The Admiraless smiled like a hunter and called over the soldier with the camera. Her gaze fell upon the groaning Cheddar.

"And what'th wrong with thith one? Hock-ptooey."

"Injured, Ma'am!" Samuel barked.

The Cameralien, twisting the lens settings on his camera, chimed in with a suggestion: "I recommend we film him in the hospital. We'll change his clothes there, patch him up..." He pointed toward Phoebe. "And let her go with him."

"Hock-ptooey! What for?" The Admiraless squinted suspiciously at her "director".'

"Well, you know... we'll say we don't separate families! Others would leave a hurt person in a cell or tear relatives apart. But we're the good guys. We don't do that. Alieanism Ma'am! Ratings will go up fast."

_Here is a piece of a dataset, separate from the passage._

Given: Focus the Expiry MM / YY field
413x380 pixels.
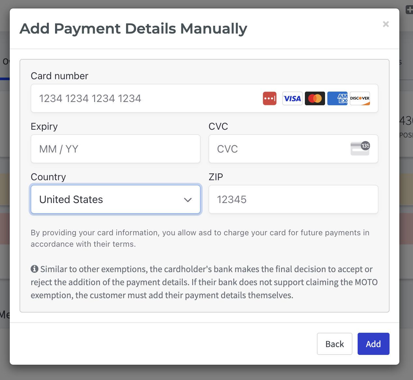Looking at the screenshot, I should click(116, 149).
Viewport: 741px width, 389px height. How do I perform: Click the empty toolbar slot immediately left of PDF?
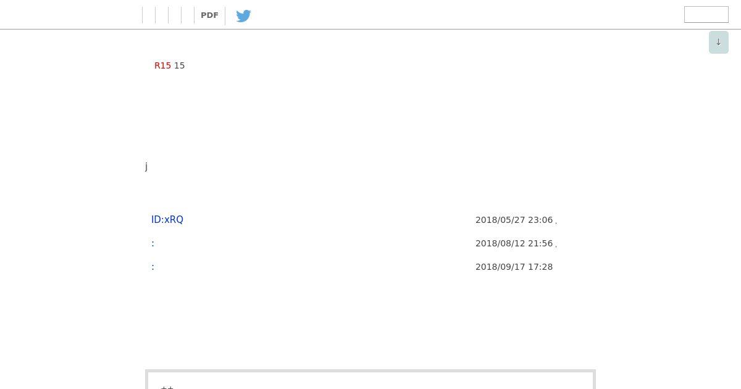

"Hock-ptooey! You hear him? Get everything ready for the shoot!"

"YES, MA'AM!" The soldiers immediately lifted Cheddar's stretcher.

Phoebe, glancing back at Wilder in a daze, followed under guard.

"Hock-ptooey! And why are you lot just standing there? We start filming here!"

"I suggest we shoot it meme-style!" The Cameralien was in a state of extreme joy over his own creativity. "The public loves funny clips."